What is required: Restate verbatim the span of lines below between the line with "Task: Select the 1 hour timeframe" and the line with "Click the Linux", including those two lines, and only that span.

Collected data:
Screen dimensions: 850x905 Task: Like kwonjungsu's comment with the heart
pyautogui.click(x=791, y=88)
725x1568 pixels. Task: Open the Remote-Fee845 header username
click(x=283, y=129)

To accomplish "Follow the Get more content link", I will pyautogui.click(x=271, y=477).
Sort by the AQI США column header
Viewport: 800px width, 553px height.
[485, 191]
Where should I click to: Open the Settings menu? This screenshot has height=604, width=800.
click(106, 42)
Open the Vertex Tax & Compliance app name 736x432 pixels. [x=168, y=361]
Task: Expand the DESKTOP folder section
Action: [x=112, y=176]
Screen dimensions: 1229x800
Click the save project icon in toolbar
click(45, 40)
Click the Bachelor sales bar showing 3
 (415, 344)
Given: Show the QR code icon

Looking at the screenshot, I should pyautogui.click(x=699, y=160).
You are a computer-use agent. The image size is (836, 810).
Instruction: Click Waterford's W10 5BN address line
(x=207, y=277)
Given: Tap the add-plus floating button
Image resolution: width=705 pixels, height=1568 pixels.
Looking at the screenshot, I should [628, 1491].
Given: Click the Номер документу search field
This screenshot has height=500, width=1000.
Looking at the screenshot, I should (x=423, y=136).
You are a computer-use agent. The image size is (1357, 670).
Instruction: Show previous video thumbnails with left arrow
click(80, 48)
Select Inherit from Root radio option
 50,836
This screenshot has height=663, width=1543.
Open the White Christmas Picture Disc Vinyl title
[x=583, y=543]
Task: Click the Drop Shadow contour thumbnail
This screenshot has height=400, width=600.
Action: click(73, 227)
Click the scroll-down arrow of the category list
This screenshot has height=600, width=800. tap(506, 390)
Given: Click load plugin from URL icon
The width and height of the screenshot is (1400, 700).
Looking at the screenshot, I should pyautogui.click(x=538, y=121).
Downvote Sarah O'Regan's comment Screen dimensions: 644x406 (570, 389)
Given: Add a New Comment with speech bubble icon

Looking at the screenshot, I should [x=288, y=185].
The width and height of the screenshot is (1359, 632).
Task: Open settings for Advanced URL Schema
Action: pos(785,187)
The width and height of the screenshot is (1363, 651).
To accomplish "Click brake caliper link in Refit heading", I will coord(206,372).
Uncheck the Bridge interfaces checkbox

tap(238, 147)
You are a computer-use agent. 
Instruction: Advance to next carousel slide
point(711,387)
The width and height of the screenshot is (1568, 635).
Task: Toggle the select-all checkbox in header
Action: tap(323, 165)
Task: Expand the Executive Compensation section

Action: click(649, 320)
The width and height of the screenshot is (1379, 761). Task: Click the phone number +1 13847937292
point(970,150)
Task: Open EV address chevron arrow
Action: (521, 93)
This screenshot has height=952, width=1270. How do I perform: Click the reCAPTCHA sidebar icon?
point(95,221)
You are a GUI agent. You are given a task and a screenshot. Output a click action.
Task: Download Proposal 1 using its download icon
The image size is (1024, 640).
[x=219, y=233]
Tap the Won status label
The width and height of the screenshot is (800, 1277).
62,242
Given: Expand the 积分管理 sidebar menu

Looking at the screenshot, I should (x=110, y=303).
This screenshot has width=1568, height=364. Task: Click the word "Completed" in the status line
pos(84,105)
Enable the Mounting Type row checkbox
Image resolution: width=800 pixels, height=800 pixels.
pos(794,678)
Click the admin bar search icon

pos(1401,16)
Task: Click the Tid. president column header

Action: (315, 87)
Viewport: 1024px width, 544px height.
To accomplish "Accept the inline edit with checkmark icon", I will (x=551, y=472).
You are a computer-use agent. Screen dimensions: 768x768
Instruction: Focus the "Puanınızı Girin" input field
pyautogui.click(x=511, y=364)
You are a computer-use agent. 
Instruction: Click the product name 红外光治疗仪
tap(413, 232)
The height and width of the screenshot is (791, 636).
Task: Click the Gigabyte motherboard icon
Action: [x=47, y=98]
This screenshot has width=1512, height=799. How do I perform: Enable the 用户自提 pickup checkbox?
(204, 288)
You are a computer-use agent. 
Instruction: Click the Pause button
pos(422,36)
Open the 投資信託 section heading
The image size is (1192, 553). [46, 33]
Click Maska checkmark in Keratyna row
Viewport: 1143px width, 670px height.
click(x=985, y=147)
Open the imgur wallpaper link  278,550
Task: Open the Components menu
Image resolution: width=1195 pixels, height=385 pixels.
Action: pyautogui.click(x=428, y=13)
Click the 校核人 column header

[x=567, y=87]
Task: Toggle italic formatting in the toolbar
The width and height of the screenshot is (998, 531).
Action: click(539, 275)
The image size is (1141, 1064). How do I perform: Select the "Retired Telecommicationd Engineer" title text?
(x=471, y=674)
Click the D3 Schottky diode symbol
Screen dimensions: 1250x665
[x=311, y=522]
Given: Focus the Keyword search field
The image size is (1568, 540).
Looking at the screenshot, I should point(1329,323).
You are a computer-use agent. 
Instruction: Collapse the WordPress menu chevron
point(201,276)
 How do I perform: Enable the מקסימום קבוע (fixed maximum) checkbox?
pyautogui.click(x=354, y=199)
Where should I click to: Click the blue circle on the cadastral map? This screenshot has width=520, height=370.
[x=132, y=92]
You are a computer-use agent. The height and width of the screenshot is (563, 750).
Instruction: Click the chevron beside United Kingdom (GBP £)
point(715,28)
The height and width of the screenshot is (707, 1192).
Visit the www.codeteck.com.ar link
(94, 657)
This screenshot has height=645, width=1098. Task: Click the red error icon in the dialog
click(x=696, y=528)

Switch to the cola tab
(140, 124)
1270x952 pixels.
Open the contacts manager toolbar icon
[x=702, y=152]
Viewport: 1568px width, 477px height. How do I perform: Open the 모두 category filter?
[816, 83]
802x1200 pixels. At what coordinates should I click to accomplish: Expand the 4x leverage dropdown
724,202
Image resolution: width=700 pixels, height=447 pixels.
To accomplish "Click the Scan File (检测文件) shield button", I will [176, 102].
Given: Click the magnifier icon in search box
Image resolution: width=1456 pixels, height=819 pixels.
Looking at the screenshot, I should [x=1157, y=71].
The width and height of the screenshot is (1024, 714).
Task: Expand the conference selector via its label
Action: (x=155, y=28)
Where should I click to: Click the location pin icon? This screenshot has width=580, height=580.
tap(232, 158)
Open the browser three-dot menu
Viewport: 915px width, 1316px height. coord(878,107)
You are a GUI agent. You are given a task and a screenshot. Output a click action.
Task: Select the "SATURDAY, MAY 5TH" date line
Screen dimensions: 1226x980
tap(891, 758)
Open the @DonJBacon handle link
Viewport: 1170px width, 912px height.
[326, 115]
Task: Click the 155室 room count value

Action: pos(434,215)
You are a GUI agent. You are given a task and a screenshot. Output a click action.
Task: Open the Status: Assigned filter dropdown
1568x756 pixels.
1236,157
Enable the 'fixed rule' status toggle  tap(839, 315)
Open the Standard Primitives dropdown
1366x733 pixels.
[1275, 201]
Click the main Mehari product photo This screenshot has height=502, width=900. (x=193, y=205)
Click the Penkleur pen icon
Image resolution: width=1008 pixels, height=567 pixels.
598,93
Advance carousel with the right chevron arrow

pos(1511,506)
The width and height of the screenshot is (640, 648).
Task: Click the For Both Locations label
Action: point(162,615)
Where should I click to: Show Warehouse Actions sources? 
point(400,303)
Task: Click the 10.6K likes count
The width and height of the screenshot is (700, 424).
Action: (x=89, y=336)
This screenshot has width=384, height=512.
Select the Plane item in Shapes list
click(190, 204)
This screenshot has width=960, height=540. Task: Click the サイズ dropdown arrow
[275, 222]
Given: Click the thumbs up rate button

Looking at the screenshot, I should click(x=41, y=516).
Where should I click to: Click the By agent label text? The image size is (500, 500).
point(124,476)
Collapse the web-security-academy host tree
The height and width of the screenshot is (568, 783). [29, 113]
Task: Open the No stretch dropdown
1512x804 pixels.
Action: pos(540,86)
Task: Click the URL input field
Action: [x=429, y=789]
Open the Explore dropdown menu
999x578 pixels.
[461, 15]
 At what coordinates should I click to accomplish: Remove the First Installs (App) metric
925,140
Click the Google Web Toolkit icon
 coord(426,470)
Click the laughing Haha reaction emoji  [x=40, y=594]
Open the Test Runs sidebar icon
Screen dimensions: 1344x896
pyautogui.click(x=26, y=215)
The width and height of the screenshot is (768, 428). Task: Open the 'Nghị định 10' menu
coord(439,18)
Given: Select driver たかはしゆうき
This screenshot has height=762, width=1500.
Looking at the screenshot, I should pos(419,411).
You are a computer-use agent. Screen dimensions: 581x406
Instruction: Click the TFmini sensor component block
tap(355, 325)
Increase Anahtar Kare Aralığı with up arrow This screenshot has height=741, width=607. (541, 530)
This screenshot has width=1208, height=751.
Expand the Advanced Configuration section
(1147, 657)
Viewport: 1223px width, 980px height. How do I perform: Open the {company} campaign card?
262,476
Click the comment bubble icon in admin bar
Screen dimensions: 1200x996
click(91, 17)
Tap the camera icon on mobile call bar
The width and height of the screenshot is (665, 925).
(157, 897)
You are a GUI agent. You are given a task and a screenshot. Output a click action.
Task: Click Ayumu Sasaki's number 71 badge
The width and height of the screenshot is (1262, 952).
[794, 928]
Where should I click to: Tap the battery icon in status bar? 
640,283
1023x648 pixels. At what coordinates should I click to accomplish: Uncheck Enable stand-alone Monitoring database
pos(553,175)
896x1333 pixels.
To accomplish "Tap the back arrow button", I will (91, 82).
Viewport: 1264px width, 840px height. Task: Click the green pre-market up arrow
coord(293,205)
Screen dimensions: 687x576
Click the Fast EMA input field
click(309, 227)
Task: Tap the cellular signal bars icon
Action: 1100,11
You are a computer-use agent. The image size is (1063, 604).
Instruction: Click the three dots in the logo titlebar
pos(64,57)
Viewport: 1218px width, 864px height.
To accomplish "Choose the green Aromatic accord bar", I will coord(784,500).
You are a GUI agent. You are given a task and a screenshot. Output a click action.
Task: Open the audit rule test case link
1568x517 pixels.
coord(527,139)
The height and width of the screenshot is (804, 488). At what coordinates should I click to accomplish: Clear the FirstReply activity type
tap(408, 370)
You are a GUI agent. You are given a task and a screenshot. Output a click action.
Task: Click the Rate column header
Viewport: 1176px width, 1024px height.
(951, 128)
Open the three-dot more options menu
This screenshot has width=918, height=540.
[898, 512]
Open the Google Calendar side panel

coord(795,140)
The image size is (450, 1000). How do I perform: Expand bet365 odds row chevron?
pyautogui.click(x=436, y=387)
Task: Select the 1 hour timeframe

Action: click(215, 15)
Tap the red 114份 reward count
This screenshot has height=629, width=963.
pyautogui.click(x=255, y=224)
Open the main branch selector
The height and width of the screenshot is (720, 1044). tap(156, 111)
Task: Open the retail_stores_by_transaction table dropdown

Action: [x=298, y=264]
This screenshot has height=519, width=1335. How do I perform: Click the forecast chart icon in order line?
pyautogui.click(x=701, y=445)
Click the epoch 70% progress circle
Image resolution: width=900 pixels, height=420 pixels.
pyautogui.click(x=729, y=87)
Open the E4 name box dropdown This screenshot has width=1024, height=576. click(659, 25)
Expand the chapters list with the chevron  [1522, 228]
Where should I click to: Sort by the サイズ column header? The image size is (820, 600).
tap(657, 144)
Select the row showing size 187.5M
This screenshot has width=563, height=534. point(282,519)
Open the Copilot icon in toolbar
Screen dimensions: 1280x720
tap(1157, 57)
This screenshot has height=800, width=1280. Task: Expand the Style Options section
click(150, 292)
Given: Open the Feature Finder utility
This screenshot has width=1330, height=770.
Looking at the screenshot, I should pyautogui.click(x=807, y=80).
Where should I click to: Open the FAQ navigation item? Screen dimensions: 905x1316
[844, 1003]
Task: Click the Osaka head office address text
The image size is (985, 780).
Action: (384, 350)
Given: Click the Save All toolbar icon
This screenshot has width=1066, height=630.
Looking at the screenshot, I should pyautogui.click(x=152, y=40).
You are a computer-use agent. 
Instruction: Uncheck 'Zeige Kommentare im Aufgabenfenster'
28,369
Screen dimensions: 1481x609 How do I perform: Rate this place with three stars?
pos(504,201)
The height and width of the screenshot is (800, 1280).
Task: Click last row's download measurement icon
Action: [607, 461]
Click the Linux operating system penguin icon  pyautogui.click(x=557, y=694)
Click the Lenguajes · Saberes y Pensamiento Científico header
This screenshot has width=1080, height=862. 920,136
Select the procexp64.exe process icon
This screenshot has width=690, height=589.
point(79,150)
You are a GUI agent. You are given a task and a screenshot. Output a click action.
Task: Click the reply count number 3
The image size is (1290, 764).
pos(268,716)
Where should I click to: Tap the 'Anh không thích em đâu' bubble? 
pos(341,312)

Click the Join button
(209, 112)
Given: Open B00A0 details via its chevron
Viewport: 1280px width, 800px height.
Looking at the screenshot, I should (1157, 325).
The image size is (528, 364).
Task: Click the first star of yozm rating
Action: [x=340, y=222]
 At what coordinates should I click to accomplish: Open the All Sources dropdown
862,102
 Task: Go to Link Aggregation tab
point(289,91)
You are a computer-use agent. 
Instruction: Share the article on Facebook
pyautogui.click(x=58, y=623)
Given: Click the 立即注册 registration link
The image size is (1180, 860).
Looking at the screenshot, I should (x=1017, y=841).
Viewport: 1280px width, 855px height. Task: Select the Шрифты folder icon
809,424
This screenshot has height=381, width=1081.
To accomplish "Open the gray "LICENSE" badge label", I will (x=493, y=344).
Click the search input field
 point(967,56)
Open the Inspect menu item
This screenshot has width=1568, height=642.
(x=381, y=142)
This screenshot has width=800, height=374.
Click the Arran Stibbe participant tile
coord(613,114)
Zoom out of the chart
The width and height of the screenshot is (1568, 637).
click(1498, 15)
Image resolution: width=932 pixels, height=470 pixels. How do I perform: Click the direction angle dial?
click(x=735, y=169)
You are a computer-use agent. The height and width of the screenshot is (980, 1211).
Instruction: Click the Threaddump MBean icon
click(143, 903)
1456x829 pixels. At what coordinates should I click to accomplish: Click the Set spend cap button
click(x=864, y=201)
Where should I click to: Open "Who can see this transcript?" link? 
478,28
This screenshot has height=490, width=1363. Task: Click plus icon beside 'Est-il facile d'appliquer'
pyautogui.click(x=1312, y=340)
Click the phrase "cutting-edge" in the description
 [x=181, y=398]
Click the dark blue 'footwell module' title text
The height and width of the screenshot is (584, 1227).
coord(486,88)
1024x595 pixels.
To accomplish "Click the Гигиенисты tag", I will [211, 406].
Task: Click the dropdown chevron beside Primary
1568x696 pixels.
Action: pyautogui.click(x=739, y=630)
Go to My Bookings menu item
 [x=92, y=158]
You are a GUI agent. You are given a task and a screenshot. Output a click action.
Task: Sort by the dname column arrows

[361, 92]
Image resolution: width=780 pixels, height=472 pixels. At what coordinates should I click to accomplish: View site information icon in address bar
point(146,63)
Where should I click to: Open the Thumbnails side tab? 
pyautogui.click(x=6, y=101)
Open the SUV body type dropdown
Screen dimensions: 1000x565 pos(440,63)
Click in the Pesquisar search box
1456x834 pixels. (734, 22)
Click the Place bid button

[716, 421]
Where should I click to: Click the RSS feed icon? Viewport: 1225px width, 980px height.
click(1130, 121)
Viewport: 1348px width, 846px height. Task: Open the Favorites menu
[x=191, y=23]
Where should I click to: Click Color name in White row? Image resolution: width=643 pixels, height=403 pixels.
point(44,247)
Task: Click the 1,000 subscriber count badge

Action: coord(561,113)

Written solution:
Task: Select the 1 hour timeframe

Action: click(215, 15)
Tap the red 114份 reward count
This screenshot has height=629, width=963.
pyautogui.click(x=255, y=224)
Open the main branch selector
The height and width of the screenshot is (720, 1044). tap(156, 111)
Task: Open the retail_stores_by_transaction table dropdown

Action: [x=298, y=264]
This screenshot has height=519, width=1335. How do I perform: Click the forecast chart icon in order line?
pyautogui.click(x=701, y=445)
Click the epoch 70% progress circle
Image resolution: width=900 pixels, height=420 pixels.
pyautogui.click(x=729, y=87)
Open the E4 name box dropdown This screenshot has width=1024, height=576. click(659, 25)
Expand the chapters list with the chevron  [1522, 228]
Where should I click to: Sort by the サイズ column header? The image size is (820, 600).
tap(657, 144)
Select the row showing size 187.5M
This screenshot has width=563, height=534. point(282,519)
Open the Copilot icon in toolbar
Screen dimensions: 1280x720
tap(1157, 57)
This screenshot has height=800, width=1280. Task: Expand the Style Options section
click(150, 292)
Given: Open the Feature Finder utility
This screenshot has width=1330, height=770.
Looking at the screenshot, I should pyautogui.click(x=807, y=80).
Where should I click to: Open the FAQ navigation item? Screen dimensions: 905x1316
[844, 1003]
Task: Click the Osaka head office address text
The image size is (985, 780).
Action: (384, 350)
Given: Click the Save All toolbar icon
This screenshot has width=1066, height=630.
Looking at the screenshot, I should pyautogui.click(x=152, y=40).
You are a computer-use agent. 
Instruction: Uncheck 'Zeige Kommentare im Aufgabenfenster'
28,369
Screen dimensions: 1481x609 How do I perform: Rate this place with three stars?
pos(504,201)
The height and width of the screenshot is (800, 1280).
Task: Click last row's download measurement icon
Action: [607, 461]
Click the Linux operating system penguin icon  pyautogui.click(x=557, y=694)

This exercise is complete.